Chairman Nadler Floor Statement in Support of H.R. 777, the Debbie Smith Act of 2019
Washington, DC, October 23, 2019
Today, House Judiciary Committee Chairman Jerrold Nadler (D-NY) delivered the following remarks on the House floor in support of H.R. 777, the Debbie Smith Reauthorization Act of 2019:
“I rise in strong support of H.R. 777, the Debbie Smith Reauthorization Act of 2019. The Debbie Smith Act, named for a courageous woman who has fought for the rights of survivors of sexual assault, is critical to helping states process DNA evidence and reduce the nation’s large backlog of untested DNA samples.

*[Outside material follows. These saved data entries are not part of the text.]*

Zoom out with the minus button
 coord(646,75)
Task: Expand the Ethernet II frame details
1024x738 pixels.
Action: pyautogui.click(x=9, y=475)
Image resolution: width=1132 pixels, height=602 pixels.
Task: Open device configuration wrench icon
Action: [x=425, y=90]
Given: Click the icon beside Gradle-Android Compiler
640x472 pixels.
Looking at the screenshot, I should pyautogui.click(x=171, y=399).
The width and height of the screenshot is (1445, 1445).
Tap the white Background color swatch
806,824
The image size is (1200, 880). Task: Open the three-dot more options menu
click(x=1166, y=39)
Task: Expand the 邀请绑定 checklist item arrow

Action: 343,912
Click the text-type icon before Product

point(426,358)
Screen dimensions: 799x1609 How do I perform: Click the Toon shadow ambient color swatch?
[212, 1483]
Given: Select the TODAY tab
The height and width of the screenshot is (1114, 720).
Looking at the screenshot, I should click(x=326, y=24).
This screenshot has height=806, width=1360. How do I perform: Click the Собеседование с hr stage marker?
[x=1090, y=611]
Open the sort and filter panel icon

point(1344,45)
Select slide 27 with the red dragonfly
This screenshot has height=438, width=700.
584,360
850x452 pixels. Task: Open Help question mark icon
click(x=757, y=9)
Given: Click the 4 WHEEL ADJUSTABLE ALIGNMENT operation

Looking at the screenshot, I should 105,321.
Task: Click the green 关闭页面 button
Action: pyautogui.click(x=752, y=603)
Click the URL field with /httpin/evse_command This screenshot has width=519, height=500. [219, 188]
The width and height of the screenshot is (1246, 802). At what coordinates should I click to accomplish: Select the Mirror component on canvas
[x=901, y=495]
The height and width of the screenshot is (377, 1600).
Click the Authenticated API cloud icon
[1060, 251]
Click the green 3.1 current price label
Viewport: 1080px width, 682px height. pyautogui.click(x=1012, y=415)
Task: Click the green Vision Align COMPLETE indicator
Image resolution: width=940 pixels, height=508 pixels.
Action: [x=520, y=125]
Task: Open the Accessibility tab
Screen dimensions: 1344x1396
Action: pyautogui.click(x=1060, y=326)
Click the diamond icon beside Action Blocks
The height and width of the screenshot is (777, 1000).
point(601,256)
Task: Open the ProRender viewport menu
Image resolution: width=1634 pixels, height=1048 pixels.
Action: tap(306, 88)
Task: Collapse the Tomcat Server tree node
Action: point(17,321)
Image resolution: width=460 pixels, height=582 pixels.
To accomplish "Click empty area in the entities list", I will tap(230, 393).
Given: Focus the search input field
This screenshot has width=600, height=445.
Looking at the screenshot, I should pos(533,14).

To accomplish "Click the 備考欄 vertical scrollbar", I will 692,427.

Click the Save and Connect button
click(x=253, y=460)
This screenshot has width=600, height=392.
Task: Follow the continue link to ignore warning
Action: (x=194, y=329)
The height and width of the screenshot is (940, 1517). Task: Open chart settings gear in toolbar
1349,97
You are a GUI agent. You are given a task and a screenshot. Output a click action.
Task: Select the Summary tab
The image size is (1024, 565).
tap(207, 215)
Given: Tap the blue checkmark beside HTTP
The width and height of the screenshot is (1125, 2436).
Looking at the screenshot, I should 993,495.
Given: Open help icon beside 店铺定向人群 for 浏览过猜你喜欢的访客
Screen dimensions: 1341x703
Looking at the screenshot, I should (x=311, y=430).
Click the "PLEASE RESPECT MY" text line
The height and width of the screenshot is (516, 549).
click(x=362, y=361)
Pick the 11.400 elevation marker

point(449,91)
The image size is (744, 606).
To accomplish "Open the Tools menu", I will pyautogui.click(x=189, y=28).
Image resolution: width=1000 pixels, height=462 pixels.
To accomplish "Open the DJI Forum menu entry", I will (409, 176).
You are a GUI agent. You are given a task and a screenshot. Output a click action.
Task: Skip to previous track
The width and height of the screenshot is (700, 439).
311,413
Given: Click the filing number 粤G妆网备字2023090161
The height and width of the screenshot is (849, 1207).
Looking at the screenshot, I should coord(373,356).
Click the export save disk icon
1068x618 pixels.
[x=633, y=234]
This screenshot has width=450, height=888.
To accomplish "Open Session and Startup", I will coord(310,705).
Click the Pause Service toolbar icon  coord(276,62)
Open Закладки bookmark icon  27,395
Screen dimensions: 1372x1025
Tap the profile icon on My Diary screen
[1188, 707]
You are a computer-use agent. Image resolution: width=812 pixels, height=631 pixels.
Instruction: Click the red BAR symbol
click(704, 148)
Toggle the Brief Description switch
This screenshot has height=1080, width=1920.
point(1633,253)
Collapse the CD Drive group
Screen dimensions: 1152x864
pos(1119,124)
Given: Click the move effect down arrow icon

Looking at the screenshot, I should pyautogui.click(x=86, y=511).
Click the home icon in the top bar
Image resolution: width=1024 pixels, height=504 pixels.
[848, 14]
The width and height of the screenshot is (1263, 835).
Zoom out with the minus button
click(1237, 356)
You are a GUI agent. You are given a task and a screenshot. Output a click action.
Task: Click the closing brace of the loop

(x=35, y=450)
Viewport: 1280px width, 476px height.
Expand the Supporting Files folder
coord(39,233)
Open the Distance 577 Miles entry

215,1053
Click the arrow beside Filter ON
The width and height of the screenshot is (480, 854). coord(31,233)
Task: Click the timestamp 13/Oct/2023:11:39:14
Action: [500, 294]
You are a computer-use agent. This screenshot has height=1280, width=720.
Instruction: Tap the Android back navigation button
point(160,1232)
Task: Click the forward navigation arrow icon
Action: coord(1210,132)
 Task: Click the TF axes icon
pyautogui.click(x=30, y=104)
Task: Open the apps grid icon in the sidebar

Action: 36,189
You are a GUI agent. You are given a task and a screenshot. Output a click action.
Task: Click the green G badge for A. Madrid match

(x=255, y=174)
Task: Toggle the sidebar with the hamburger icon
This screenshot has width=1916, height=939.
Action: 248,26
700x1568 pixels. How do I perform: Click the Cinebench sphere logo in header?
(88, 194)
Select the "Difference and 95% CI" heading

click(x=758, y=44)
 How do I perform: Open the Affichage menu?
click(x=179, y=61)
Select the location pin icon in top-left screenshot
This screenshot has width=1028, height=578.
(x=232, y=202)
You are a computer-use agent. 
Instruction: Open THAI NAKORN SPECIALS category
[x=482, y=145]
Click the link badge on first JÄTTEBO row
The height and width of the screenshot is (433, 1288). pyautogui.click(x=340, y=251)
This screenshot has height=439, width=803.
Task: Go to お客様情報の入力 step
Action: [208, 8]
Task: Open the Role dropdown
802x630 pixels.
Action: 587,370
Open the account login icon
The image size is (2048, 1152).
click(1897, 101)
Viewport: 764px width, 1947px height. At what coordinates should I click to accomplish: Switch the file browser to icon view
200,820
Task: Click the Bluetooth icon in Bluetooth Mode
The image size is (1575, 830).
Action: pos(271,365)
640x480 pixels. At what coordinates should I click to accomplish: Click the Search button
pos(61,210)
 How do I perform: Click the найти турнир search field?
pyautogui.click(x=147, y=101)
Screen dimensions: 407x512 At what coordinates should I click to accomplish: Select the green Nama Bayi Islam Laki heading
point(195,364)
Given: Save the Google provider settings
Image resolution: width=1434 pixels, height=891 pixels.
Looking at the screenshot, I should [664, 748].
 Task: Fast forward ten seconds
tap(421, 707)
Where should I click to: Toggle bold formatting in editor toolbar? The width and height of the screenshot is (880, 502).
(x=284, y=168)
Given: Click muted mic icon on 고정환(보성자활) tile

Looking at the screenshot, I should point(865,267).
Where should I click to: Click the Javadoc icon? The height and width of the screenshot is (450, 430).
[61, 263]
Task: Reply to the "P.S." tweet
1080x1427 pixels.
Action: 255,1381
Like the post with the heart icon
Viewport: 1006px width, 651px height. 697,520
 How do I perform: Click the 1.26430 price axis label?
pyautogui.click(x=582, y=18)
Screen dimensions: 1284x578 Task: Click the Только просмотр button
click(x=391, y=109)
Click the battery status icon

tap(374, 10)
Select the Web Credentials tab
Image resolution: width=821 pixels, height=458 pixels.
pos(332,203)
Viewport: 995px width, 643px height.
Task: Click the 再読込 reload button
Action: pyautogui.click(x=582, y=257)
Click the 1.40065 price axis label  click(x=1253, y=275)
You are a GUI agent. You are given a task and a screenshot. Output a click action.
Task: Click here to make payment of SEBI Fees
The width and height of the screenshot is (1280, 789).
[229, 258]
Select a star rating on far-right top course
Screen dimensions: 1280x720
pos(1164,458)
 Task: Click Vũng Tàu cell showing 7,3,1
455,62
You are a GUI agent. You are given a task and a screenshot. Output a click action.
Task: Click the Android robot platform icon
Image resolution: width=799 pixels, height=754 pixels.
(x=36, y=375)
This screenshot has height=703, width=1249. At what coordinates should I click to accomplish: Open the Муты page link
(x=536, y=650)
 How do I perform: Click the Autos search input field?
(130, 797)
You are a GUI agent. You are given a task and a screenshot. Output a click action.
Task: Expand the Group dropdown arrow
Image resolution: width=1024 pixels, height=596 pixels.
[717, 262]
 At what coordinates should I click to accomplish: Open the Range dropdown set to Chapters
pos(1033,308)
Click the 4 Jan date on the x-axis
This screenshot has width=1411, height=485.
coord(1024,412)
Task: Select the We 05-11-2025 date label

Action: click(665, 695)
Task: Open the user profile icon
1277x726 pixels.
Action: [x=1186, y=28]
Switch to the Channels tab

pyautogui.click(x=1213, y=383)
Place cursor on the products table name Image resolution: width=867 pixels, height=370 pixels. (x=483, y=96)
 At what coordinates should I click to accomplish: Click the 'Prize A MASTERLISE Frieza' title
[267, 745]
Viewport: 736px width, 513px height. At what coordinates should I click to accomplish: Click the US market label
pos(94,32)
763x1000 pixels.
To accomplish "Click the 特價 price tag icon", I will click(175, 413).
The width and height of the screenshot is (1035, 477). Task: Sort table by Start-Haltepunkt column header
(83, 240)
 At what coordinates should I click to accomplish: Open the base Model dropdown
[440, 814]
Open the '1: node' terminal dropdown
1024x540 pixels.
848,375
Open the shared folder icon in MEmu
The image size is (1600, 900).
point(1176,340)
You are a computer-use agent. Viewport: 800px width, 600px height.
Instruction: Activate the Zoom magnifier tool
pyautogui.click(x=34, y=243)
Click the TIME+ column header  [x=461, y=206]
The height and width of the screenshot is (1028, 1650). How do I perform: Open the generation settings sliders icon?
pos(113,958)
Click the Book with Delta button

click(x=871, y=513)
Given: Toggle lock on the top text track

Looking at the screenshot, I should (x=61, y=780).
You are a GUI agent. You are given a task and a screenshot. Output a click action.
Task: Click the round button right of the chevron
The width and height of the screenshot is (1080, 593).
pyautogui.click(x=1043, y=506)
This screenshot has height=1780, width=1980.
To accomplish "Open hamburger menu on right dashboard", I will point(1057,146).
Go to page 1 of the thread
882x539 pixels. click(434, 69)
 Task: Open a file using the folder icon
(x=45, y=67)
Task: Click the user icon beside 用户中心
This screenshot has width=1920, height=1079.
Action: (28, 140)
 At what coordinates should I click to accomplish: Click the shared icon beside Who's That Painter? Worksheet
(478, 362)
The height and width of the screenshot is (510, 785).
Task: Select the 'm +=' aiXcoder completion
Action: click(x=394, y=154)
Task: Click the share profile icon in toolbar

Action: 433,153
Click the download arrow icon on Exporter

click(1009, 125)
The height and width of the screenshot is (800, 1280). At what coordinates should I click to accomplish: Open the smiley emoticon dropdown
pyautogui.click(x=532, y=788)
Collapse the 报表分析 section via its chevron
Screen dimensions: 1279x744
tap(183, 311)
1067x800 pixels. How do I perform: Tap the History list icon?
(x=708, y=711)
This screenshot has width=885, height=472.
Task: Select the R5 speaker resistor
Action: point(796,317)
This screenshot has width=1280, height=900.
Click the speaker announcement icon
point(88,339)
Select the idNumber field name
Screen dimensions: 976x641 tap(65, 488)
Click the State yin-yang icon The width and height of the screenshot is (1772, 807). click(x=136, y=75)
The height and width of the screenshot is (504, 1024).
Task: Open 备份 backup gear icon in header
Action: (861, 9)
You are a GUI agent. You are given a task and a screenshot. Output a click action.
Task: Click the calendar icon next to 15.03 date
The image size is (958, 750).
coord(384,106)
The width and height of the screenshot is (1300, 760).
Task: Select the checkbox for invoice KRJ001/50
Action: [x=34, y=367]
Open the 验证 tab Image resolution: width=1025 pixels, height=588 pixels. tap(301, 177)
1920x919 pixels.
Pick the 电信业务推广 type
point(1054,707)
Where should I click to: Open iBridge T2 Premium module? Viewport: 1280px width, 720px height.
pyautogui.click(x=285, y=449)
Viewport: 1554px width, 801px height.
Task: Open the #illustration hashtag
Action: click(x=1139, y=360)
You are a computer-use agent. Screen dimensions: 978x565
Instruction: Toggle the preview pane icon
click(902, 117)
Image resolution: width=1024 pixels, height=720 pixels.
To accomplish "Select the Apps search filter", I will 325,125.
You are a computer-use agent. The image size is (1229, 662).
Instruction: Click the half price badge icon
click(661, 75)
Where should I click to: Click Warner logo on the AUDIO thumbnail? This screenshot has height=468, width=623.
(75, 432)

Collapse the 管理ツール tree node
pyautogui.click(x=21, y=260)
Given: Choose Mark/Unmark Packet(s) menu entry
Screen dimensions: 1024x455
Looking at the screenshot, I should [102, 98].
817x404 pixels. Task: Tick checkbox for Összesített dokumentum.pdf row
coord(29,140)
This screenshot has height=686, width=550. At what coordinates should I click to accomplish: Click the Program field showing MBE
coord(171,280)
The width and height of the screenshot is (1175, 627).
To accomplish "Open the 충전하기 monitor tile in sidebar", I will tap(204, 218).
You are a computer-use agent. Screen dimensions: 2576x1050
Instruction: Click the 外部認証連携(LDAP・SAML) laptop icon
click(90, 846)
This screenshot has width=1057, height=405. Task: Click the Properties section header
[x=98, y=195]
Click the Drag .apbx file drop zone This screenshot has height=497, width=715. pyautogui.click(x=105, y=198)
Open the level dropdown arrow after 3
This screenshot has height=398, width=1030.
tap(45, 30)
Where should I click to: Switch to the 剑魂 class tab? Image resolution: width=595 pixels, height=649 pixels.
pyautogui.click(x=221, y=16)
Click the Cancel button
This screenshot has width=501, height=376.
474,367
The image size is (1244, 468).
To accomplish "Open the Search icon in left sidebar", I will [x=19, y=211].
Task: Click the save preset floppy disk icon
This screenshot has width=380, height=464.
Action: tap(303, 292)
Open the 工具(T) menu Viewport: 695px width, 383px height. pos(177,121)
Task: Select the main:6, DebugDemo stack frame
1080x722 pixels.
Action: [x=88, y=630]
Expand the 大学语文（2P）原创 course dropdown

“This law, which I helped author and enact in its original form in 2004, was developed in response to a crisis of untested DNA samples—a problem that we have helped to reduce, but which unfortunately still requires our urgent attention today. Over the past several decades, evidence from DNA samples has helped to solve an increasing number of criminal cases and has been particularly valuable in identifying the perpetrators of the horrific and all-too-common crime of sexual assault.
“The use of DNA evidence kits in sexual assault cases is critical, and it is imperative that the evidence that is collected is analyzed as soon as possible. When the evidence is collected and processed, the DNA profile is added to the Combined DNA Index System so that matches against other DNA profiles can be sought, increasing the scope of the database.
“By testing the DNA evidence left at the scene of a rape or sexual assault, we can increase the likelihood of identifying the perpetrators, making it more likely that they will be captured and punished. This, in turn, allows victims to obtain some measure of justice and society to take violent criminals off the streets. DNA evidence also allows us definitively to exonerate the falsely accused. However, over time, crime labs across the country regrettably developed a large backlog of DNA samples that they had not tested, an intolerable situation calling out for federal action.
“In response, in 2000, I supported the passage of the DNA Analysis Backlog Elimination Act, which provided $40 million to help states analyze DNA evidence and, in 2002, I introduced the Rape Kit DNA Analysis Backlog Elimination Act. This legislation authorized funding to help police departments finance the testing of rape kits to reduce the backlog. Working with my colleagues and with advocates, we maintained the pressure to address this problem.
“Then, in 2004, I was an original cosponsor of the Justice for All Act, introduced by our colleague, Jim Sensenbrenner. That bill included many of the provisions of my 2002 bill. Title II of that bill, named the Debbie Smith Act by Congresswoman Maloney, authorized substantial funding for DNA testing and strengthened the ability of state and local law enforcement specifically to test rape kits. We subsequently reauthorized the Debbie Smith Act in 2008, and again in 2014.
“In recent years, the grants we have reauthorized under the Debbie Smith Act have supported the work of crime labs to build capacity and process DNA evidence, including evidence collected in rape kits, with greater percentages of funding allocated to testing these kits provided in subsequent amendments.
“The Act also supports audits of evidence awaiting analysis at law enforcement agencies and charges the Department of Justice with the task of maintaining national testing guidelines.
“Despite these efforts, the rape kit backlog continues to be a major concern, with a large volume of kits still untested in this country, harming the survivors of sexual assault and jeopardizing public safety. Therefore, we must continue the valuable programs authorized by this important law.
“That is why we included the reauthorization of this program in the Violence Against Women Act reauthorization bill developed by the Judiciary Committee and passed by the House earlier this year, but which is languishing in the Senate.
“While we take steps to separately pass the reauthorization of the Debbie Smith program today, I again call on the Senate to fulfill their responsibility to pass the Violence Against Women Act reauthorization without additional needless delay. Therefore, I support H.R. 777 and reserve the balance of my time.”